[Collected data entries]
+++

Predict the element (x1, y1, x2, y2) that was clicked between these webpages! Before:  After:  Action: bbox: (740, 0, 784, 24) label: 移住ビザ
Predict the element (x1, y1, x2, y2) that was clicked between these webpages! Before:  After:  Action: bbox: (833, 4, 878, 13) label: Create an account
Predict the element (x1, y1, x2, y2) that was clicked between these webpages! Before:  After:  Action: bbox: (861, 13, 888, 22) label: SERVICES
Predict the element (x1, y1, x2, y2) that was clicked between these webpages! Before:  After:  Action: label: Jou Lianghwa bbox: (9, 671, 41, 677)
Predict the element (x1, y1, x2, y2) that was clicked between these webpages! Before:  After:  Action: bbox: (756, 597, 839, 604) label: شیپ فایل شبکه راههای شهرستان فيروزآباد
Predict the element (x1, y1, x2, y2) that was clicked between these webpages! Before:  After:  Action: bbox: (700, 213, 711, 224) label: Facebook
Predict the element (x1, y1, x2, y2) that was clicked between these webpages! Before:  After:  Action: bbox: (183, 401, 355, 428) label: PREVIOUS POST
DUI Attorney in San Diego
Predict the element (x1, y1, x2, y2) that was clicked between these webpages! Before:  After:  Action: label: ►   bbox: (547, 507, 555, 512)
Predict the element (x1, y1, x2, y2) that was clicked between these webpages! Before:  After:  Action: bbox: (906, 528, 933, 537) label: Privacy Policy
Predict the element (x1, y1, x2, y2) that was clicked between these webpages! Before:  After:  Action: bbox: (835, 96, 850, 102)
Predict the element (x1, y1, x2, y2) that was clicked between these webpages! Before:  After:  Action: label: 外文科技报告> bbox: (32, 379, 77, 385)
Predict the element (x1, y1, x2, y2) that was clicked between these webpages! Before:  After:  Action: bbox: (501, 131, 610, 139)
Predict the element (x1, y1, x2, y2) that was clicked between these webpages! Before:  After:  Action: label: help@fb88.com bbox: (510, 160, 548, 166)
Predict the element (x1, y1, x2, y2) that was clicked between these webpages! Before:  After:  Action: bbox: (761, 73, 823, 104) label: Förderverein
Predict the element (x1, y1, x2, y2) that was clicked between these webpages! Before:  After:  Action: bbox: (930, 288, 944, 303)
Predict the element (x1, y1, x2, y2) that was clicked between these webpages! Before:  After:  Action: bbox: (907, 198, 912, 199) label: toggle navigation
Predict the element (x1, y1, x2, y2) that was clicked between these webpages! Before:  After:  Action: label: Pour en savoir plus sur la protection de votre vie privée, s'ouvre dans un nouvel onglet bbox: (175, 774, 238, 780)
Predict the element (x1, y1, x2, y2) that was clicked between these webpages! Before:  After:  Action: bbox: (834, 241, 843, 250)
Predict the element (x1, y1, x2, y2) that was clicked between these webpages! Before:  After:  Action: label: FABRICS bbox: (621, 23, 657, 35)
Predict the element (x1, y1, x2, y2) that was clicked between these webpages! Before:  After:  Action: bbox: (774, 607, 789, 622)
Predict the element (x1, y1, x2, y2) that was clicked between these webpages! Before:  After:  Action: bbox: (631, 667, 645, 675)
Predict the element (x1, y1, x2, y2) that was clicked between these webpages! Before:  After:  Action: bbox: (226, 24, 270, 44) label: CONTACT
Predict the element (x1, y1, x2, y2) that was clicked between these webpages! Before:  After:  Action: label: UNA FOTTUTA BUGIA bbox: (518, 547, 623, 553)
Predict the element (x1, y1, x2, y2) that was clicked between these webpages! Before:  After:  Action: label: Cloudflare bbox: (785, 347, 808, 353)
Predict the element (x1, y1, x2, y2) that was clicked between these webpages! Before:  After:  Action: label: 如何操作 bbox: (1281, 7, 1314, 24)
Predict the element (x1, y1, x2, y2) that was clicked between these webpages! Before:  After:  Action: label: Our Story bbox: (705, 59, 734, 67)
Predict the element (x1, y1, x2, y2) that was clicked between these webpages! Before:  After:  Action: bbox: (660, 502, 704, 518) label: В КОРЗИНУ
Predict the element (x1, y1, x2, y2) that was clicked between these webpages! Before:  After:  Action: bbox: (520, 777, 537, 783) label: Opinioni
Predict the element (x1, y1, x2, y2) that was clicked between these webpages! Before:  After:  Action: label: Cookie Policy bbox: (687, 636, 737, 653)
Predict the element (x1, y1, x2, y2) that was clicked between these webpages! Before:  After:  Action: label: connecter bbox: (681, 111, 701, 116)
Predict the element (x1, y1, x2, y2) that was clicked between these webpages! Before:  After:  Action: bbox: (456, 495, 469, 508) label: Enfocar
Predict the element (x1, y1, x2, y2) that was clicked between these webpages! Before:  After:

+++

**REQUIREMENTS:** Pull out every line of the data above and copy each one word for word, with no changes.

**EXERCISE RESPONSE:**
Predict the element (x1, y1, x2, y2) that was clicked between these webpages! Before:  After:  Action: bbox: (740, 0, 784, 24) label: 移住ビザ
Predict the element (x1, y1, x2, y2) that was clicked between these webpages! Before:  After:  Action: bbox: (833, 4, 878, 13) label: Create an account
Predict the element (x1, y1, x2, y2) that was clicked between these webpages! Before:  After:  Action: bbox: (861, 13, 888, 22) label: SERVICES
Predict the element (x1, y1, x2, y2) that was clicked between these webpages! Before:  After:  Action: label: Jou Lianghwa bbox: (9, 671, 41, 677)
Predict the element (x1, y1, x2, y2) that was clicked between these webpages! Before:  After:  Action: bbox: (756, 597, 839, 604) label: شیپ فایل شبکه راههای شهرستان فيروزآباد
Predict the element (x1, y1, x2, y2) that was clicked between these webpages! Before:  After:  Action: bbox: (700, 213, 711, 224) label: Facebook
Predict the element (x1, y1, x2, y2) that was clicked between these webpages! Before:  After:  Action: bbox: (183, 401, 355, 428) label: PREVIOUS POST
DUI Attorney in San Diego
Predict the element (x1, y1, x2, y2) that was clicked between these webpages! Before:  After:  Action: label: ►   bbox: (547, 507, 555, 512)
Predict the element (x1, y1, x2, y2) that was clicked between these webpages! Before:  After:  Action: bbox: (906, 528, 933, 537) label: Privacy Policy
Predict the element (x1, y1, x2, y2) that was clicked between these webpages! Before:  After:  Action: bbox: (835, 96, 850, 102)
Predict the element (x1, y1, x2, y2) that was clicked between these webpages! Before:  After:  Action: label: 外文科技报告> bbox: (32, 379, 77, 385)
Predict the element (x1, y1, x2, y2) that was clicked between these webpages! Before:  After:  Action: bbox: (501, 131, 610, 139)
Predict the element (x1, y1, x2, y2) that was clicked between these webpages! Before:  After:  Action: label: help@fb88.com bbox: (510, 160, 548, 166)
Predict the element (x1, y1, x2, y2) that was clicked between these webpages! Before:  After:  Action: bbox: (761, 73, 823, 104) label: Förderverein
Predict the element (x1, y1, x2, y2) that was clicked between these webpages! Before:  After:  Action: bbox: (930, 288, 944, 303)
Predict the element (x1, y1, x2, y2) that was clicked between these webpages! Before:  After:  Action: bbox: (907, 198, 912, 199) label: toggle navigation
Predict the element (x1, y1, x2, y2) that was clicked between these webpages! Before:  After:  Action: label: Pour en savoir plus sur la protection de votre vie privée, s'ouvre dans un nouvel onglet bbox: (175, 774, 238, 780)
Predict the element (x1, y1, x2, y2) that was clicked between these webpages! Before:  After:  Action: bbox: (834, 241, 843, 250)
Predict the element (x1, y1, x2, y2) that was clicked between these webpages! Before:  After:  Action: label: FABRICS bbox: (621, 23, 657, 35)
Predict the element (x1, y1, x2, y2) that was clicked between these webpages! Before:  After:  Action: bbox: (774, 607, 789, 622)
Predict the element (x1, y1, x2, y2) that was clicked between these webpages! Before:  After:  Action: bbox: (631, 667, 645, 675)
Predict the element (x1, y1, x2, y2) that was clicked between these webpages! Before:  After:  Action: bbox: (226, 24, 270, 44) label: CONTACT
Predict the element (x1, y1, x2, y2) that was clicked between these webpages! Before:  After:  Action: label: UNA FOTTUTA BUGIA bbox: (518, 547, 623, 553)
Predict the element (x1, y1, x2, y2) that was clicked between these webpages! Before:  After:  Action: label: Cloudflare bbox: (785, 347, 808, 353)
Predict the element (x1, y1, x2, y2) that was clicked between these webpages! Before:  After:  Action: label: 如何操作 bbox: (1281, 7, 1314, 24)
Predict the element (x1, y1, x2, y2) that was clicked between these webpages! Before:  After:  Action: label: Our Story bbox: (705, 59, 734, 67)
Predict the element (x1, y1, x2, y2) that was clicked between these webpages! Before:  After:  Action: bbox: (660, 502, 704, 518) label: В КОРЗИНУ
Predict the element (x1, y1, x2, y2) that was clicked between these webpages! Before:  After:  Action: bbox: (520, 777, 537, 783) label: Opinioni
Predict the element (x1, y1, x2, y2) that was clicked between these webpages! Before:  After:  Action: label: Cookie Policy bbox: (687, 636, 737, 653)
Predict the element (x1, y1, x2, y2) that was clicked between these webpages! Before:  After:  Action: label: connecter bbox: (681, 111, 701, 116)
Predict the element (x1, y1, x2, y2) that was clicked between these webpages! Before:  After:  Action: bbox: (456, 495, 469, 508) label: Enfocar
Predict the element (x1, y1, x2, y2) that was clicked between these webpages! Before:  After:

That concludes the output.